Başımızda bir bela olarak devam eden ve içeriden bazılarının “Tarihi Açılımlar” falan diye niteleyerek tezgahladıkları hareketlerle içinden çıkılmayacak bir duruma ve hatta Ülkemizin bölünmesine kadar götürülmek istenen çalışmalarla bu hali akutlaşan PKK Terörist Örgütü, geçmişte, Yunanistan’ın sınırsız desteği ile gelişmiş, megalo idea peşindeki Yunanistan’ın bizi zafiyete uğratmak amacıyla, düşmanımın düşmanı benim dostumdur felsefesiyle, her türlü olanaklarını seferber ederek, kamplar açarak, parasal ve lojistik destekler sağlayarak azdırdığı bu melun örgüte ve ermeni terör örgütü Asala’ya yaptığı destekleri unutmadık, bir yerlere kaydettik. Unutmadık ve elbet bir gün ödeteceğiz bu kalleşliklerin bedelini.

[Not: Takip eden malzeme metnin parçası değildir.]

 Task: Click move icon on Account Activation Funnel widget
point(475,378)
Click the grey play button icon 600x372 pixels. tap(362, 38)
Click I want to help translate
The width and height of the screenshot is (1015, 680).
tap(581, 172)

Sen Asil Türk Ulusunu düşman belle, onun içindeki etnik bazı unsurları destekle, ondan sonra da bir politik kararla Yunanistan’daki Türk Varlığını yok farz etmeye çalış. Apo denen bebek katili soysuz yakalandığında üzerinden Yunan Pasaportu çıksın. Lavrion kampını da bunu da unutmadık.
Biz 1990 yılında Lefkoşa’da PKK nın yanal kuruluşları ERNK ve Kürt Demokratik Halk Birlikleri YDK bürolarının, Limasol’da Kürdistan Kültür Derneği Bürosunun, Trodos, Maşera ve Stavrovuro terörist kamplarının açıldığını, 1996 da Terörist başı haine Baf’ta bizzat Rum Ortodoks Kilisesi tarafından önemli miktarlarda para verildiğini, PKK nın uyuşturucu kaçakçılığını Güney Kıbrıs’tan Avrupa’ya yönelik yürüttüğünü, PKK nın Rusya’dan satın aldığı silah ve füzelerin Rum Bayraklı NİSSOS gemisiyle ulaşımının sağlandığını, 2000 li yıllarda Güney Kıbrıs Rum kesiminin 1000 e yakın PKK militanını gözlerden ırak zannedilen gizli yerlerde beslediğini, bunlara sosyal yardım adı altında maaşlar ödendiğini, maddi ve siyasal destek sağlandığını, Mehmetçiğin çatışmalarda yaraladığı PKK lı teröristlerin tıbbi yardımlarının Güney Kıbrıs’ta tezgahlandığını, EDEK ve AKEL’in “Rum ve Kürtlerin ortak düşmanının TÜRKİYE olduğu” bağlamındaki görüşlerine paralel olarak her vesile ile her türlü yardımı PKK dan esirgemedikleri, Stelyos Papathemeli, Panayotis Sguridis, Dimitrios Vunatsos, Apostolos Kaklamanis, Dimitrios Arsenis, Tsohacopulos ve Pangalos’u ve ismini saymaya gerek görmediğimiz Türk Düşmanlarını ve bunların yürüttükleri faaliyetleri, PASOK’un Türk Düşmanı düşünce ve planlarını, hepsini hepsini biliyoruz, not ettik bir kenara.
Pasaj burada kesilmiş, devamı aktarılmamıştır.